The second article is sole-authored and titled ‘Challenging Pandemic Law: From Vaccine Mandates to Judicial Review of Vaccine Approvals’ (see PMID 38963244). This article represents my attempt to clarify aspects of the polycentric (multi-centered) regulation of therapeutic goods, gene technology and health practice in Australia. It is particularly concerned to clarify the interaction of the Gene Technology Act 2000 (Cth) (GT Act) and the Therapeutic Goods Act 1989 (Cth) in light of claims that the so-called mRNA vaccines for SARS-CoV-2 (eg, Pfizer and Moderna) should have been subject to the licensing regime set out in the GT Act.

Following the Federal Court of Australia’s holding in Fidge v Pfizer Australia Pty Ltd & Anor [2024] FCA 161 (Rofe J), the article underscores the purposive approach courts are required to take in interpreting co-operative and interacting statutory regimes; indeed, as Rofe J observed in Fidge (at [66]), the GT Act (Cth) was intended to regulate ‘GM products (non-live or non-viable products) [only] where they are not regulated by an existing regulatory scheme.’
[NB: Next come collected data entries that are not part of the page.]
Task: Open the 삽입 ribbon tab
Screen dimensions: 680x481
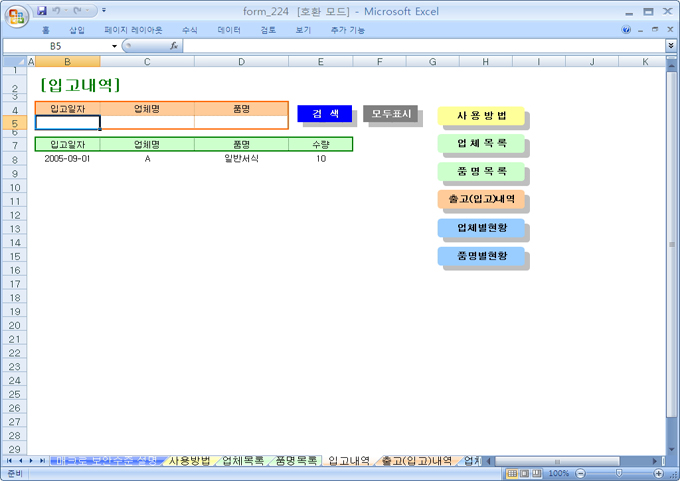Action: (77, 30)
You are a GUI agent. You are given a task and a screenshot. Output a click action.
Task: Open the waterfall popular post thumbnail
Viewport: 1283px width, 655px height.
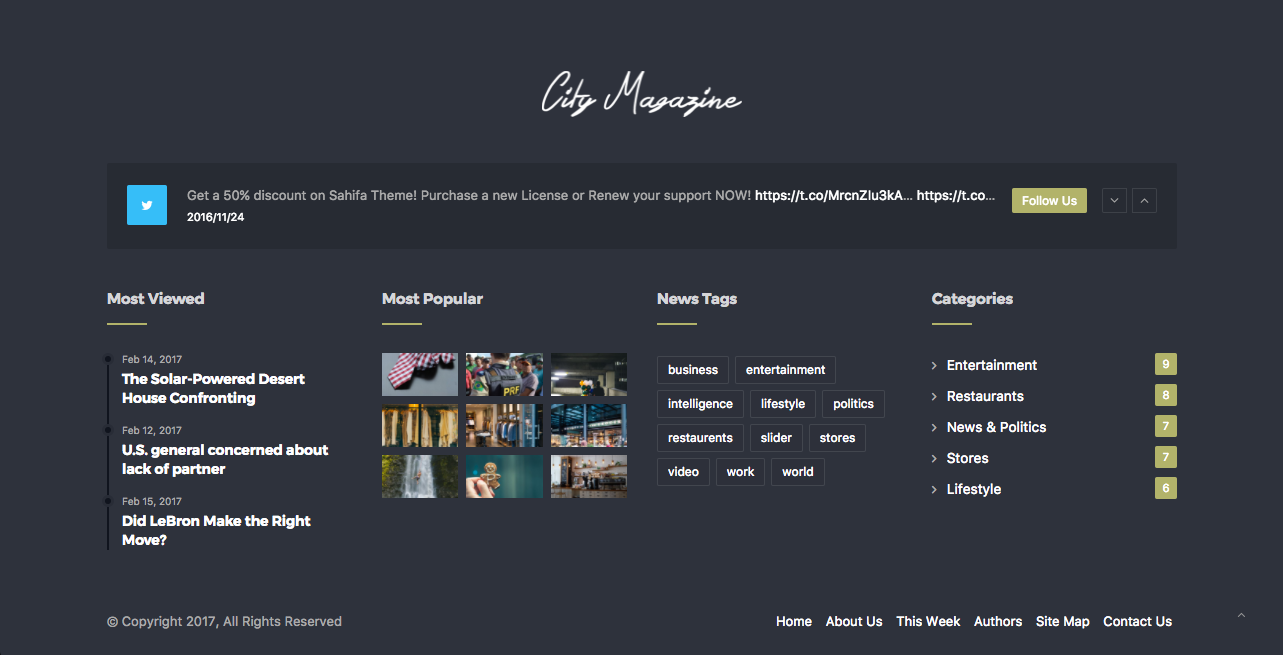coord(420,476)
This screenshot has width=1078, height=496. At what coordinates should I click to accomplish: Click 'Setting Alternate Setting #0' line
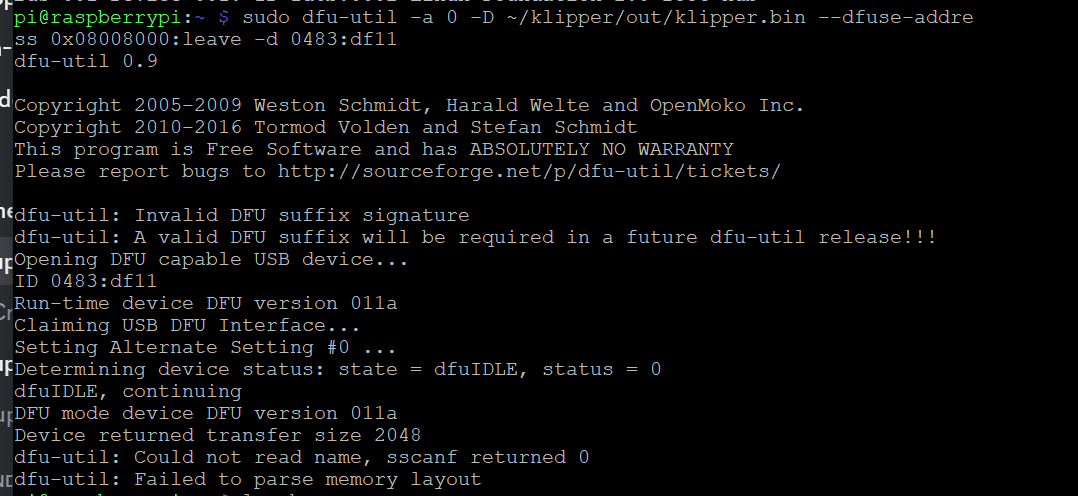(x=206, y=347)
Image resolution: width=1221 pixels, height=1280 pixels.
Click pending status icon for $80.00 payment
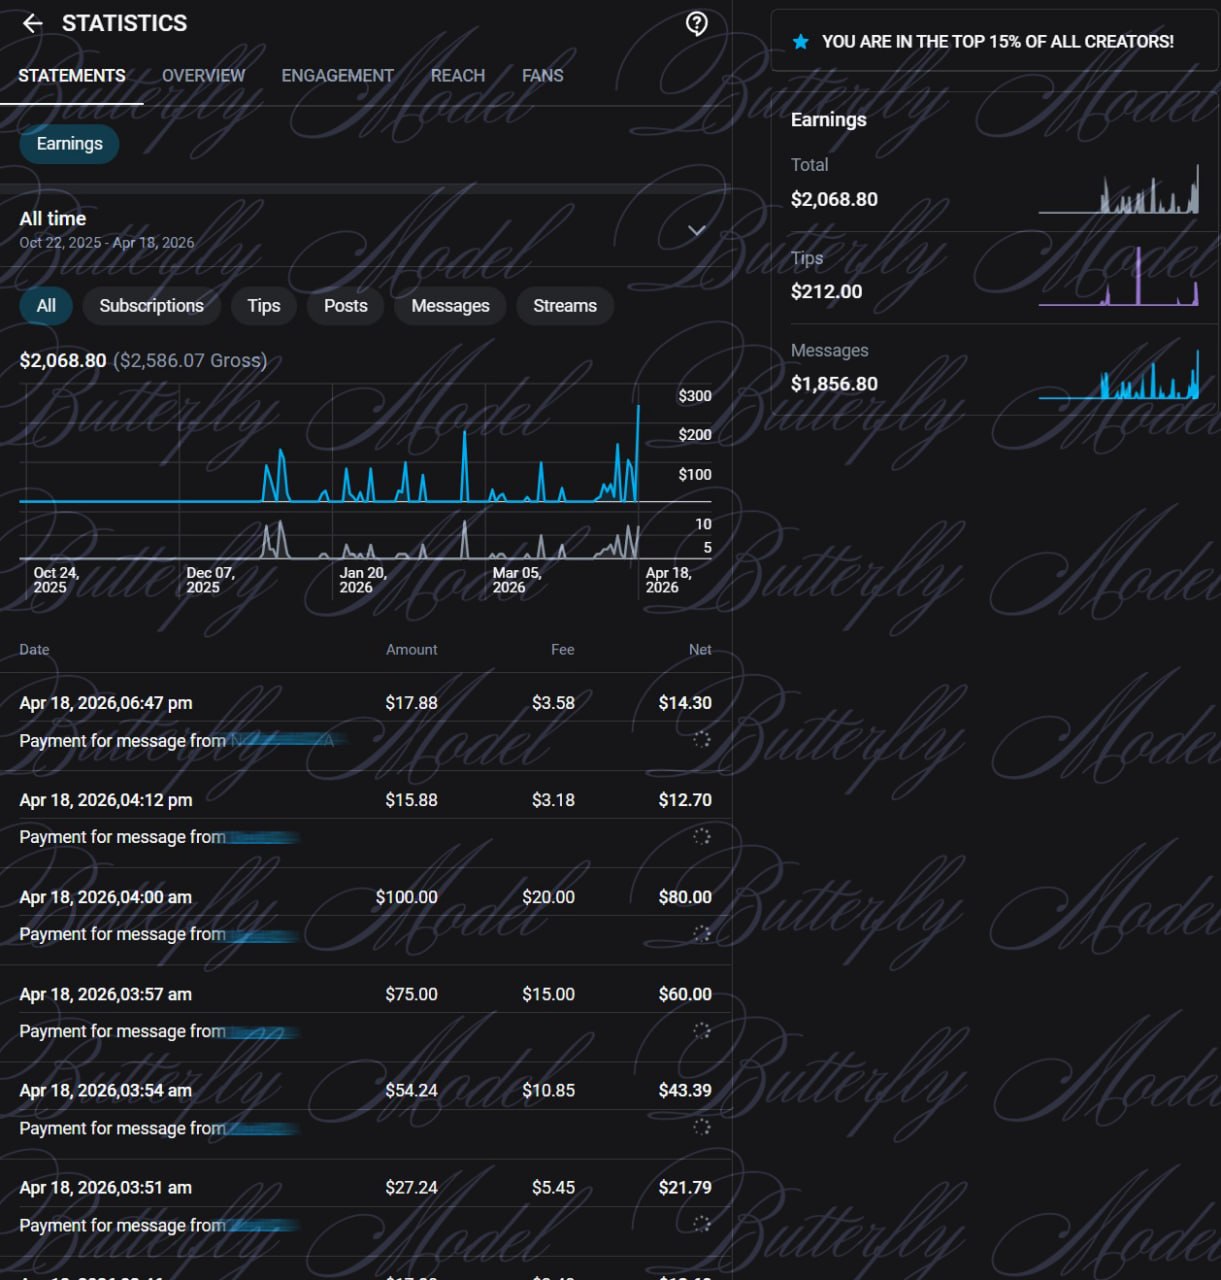pos(702,933)
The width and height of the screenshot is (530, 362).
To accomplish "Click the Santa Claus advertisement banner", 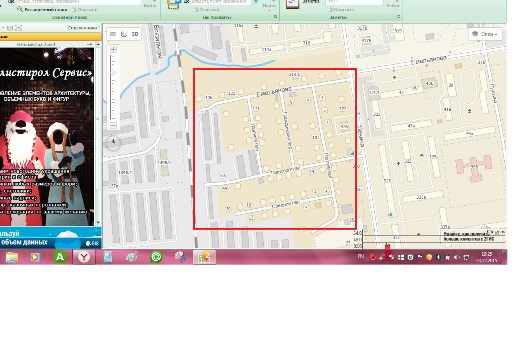I will coord(47,137).
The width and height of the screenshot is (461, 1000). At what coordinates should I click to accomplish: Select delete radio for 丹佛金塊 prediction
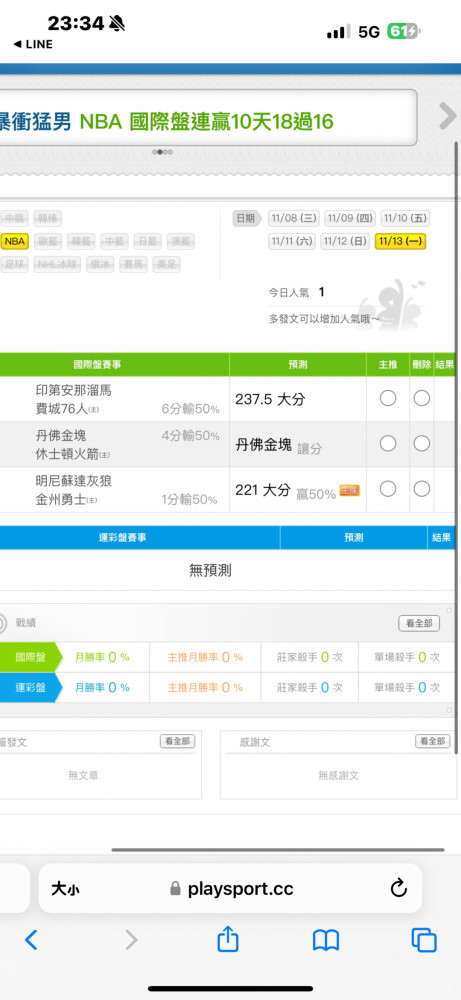click(421, 443)
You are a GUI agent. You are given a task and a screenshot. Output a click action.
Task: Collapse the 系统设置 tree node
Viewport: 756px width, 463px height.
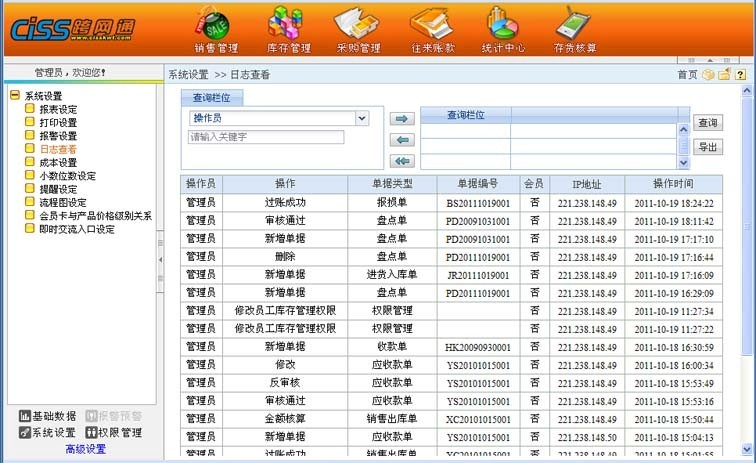tap(15, 96)
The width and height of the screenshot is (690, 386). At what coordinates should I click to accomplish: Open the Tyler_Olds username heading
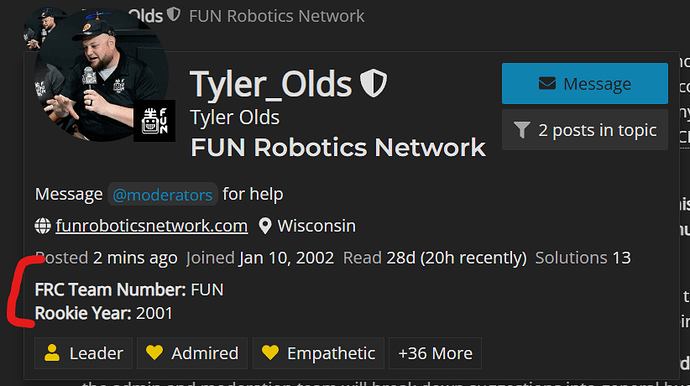click(271, 84)
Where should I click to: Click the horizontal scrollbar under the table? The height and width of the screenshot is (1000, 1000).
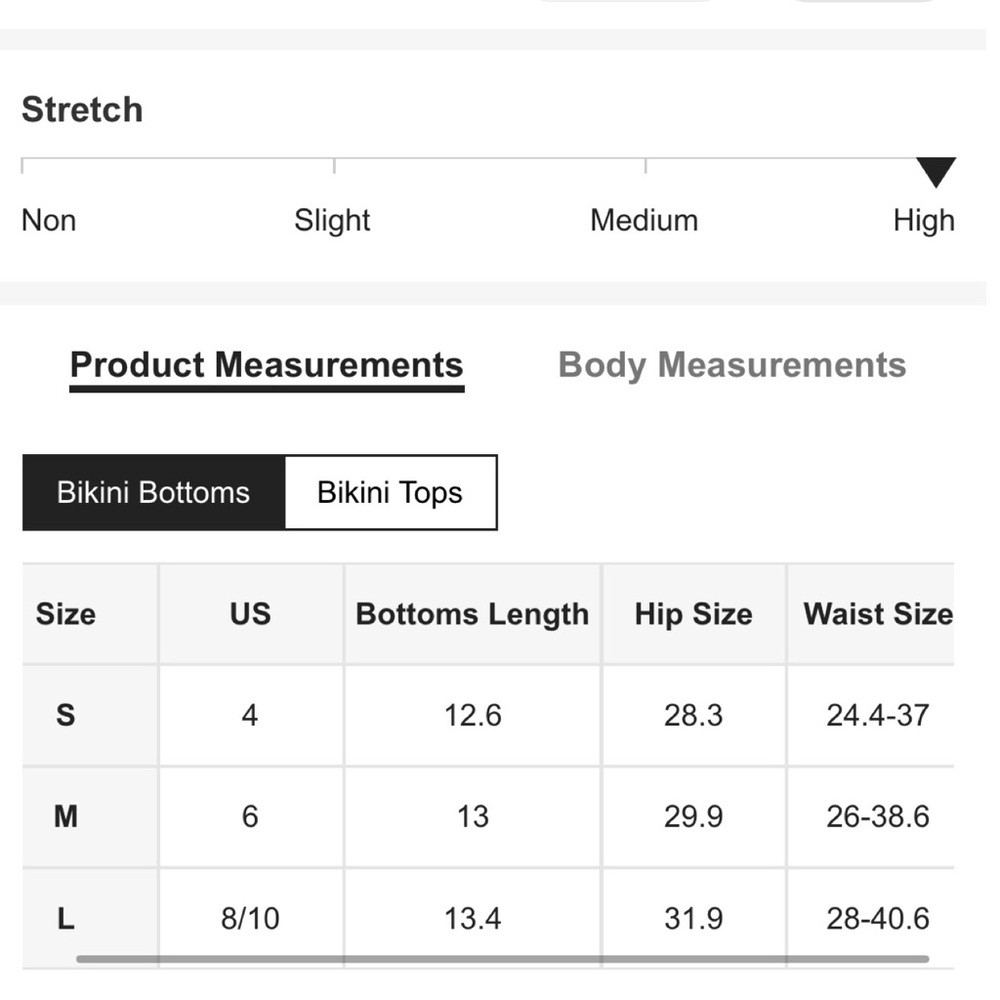(x=503, y=959)
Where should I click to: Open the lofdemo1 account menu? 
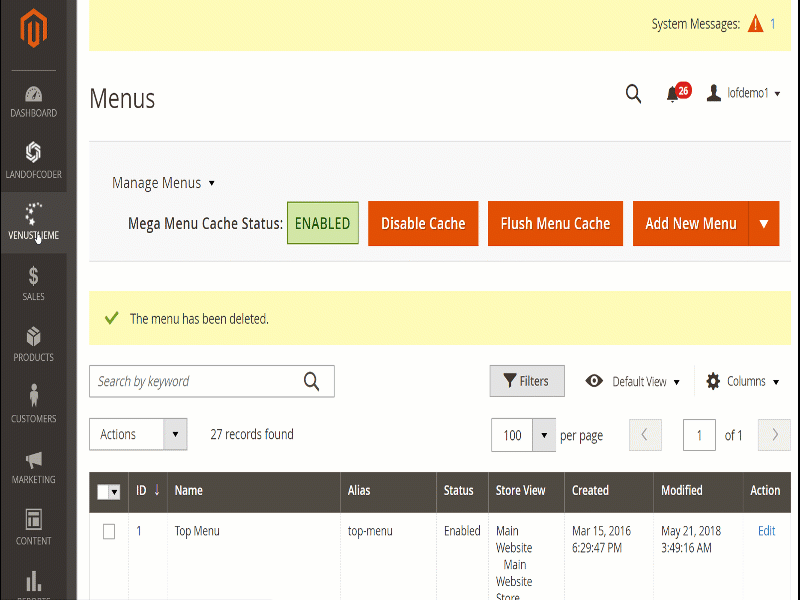(x=744, y=93)
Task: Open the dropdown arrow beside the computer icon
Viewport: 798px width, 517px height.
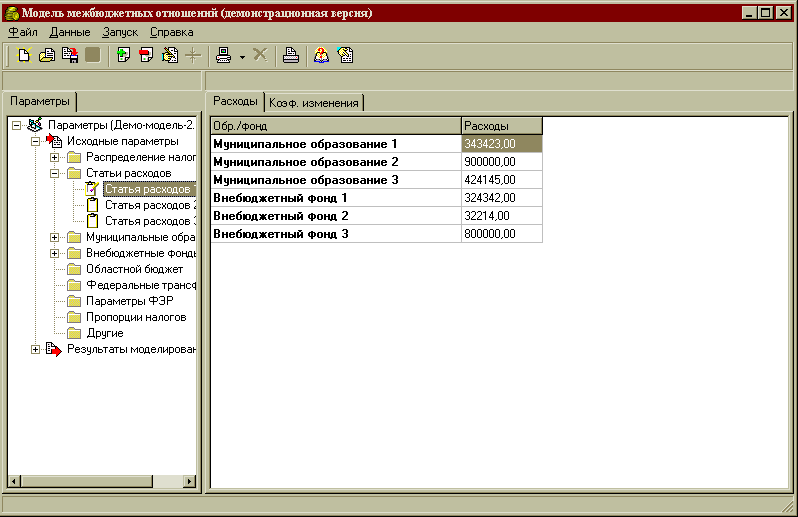Action: pyautogui.click(x=243, y=57)
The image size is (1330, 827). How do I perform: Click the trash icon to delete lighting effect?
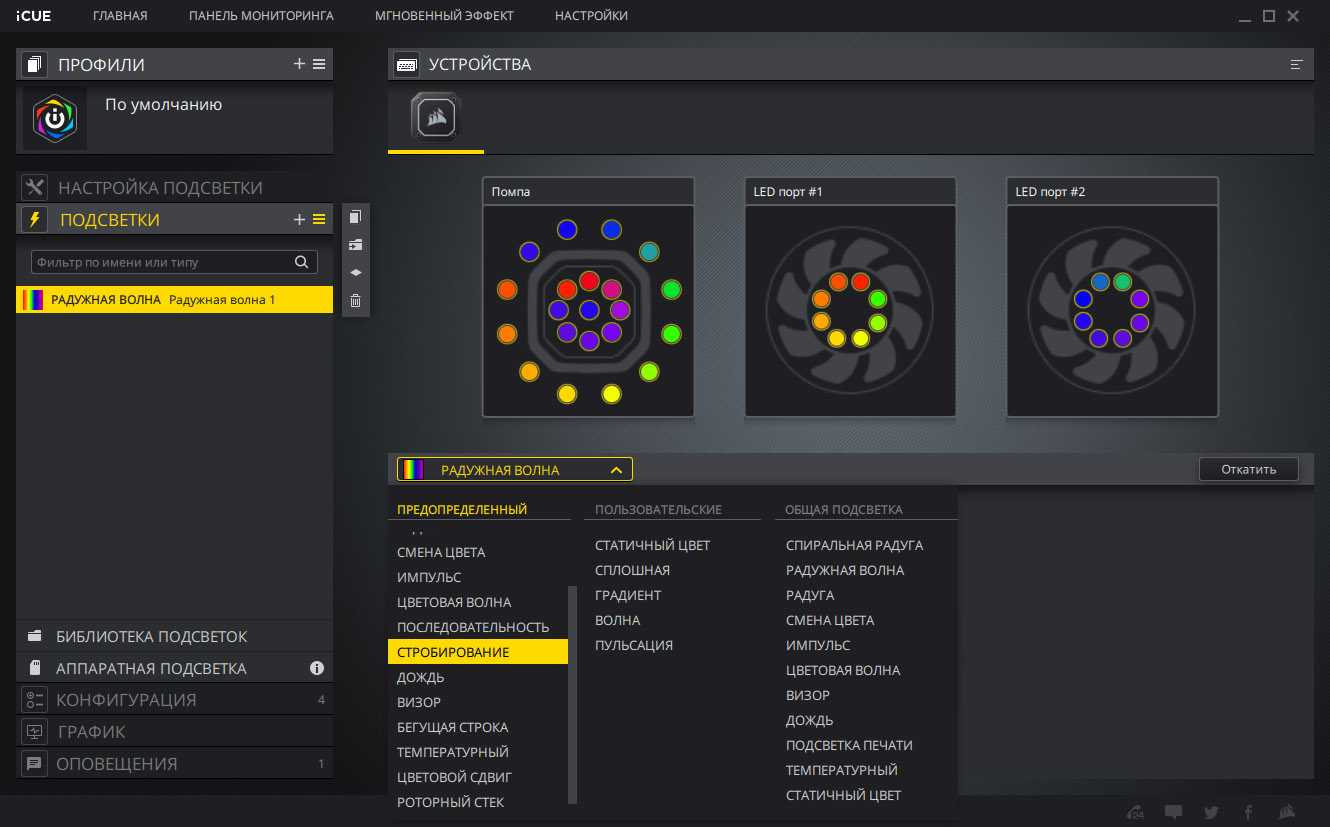355,301
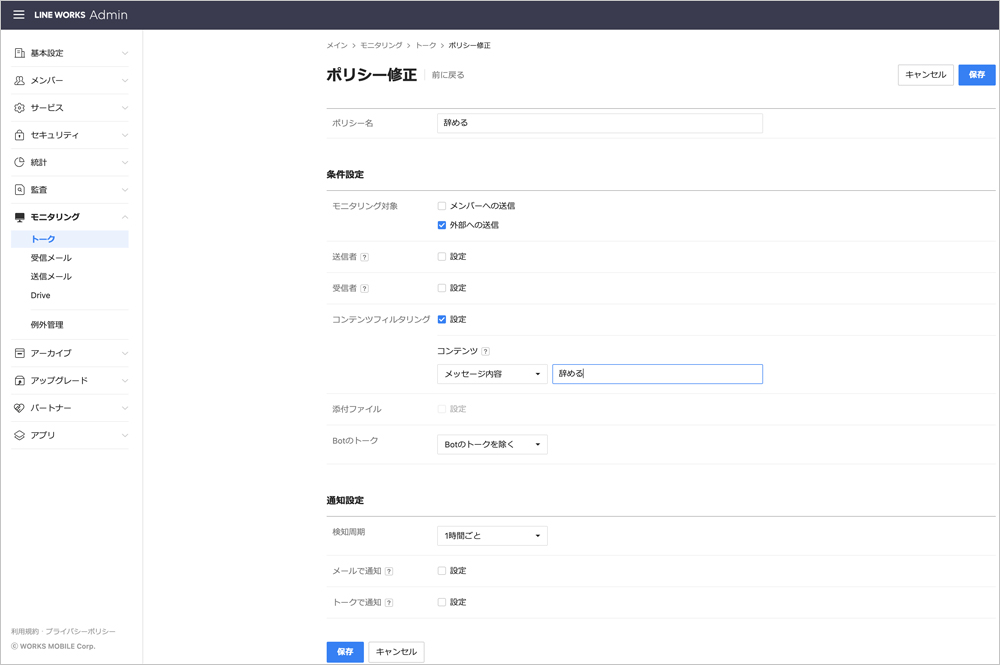
Task: Open the メッセージ内容 dropdown
Action: coord(492,374)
The article also undertakes a serious analysis of the law of standing as it relates to proceedings brought by self-identifying ‘aggrieved’ parties in respect of therapeutic goods and gene technology law. Notably, the article was written and published before the recent US Supreme Court decision on expanded access to the abortion drug mifepristone: Food And Drug Administration et al v. Alliance For Hippocratic Medicine et al 602 US 367 (2024). However, that US apex decision only reinforces the impediments faced by medical practitioners and special interest groups involving doctors when it comes to seeking court orders or relief relating to administrative decisions by drug regulators. No doubt FDA v Alliance will inspire a great many debates in relation to standing and challenging regulatory decision-making. Of course, the apparent demise of Chevron in the US may have other interesting impacts on these matters too.

‘Challenging Pandemic Law’ is also the first scholarly article I’m aware of that discusses the first ‘partially successful’ COVID-19 mandate litigation: Johnston & Ors v Carroll (Commissioner of the Queensland Police Service) & Anor [2024] QSC 2. No doubt many other articles will analyse this case.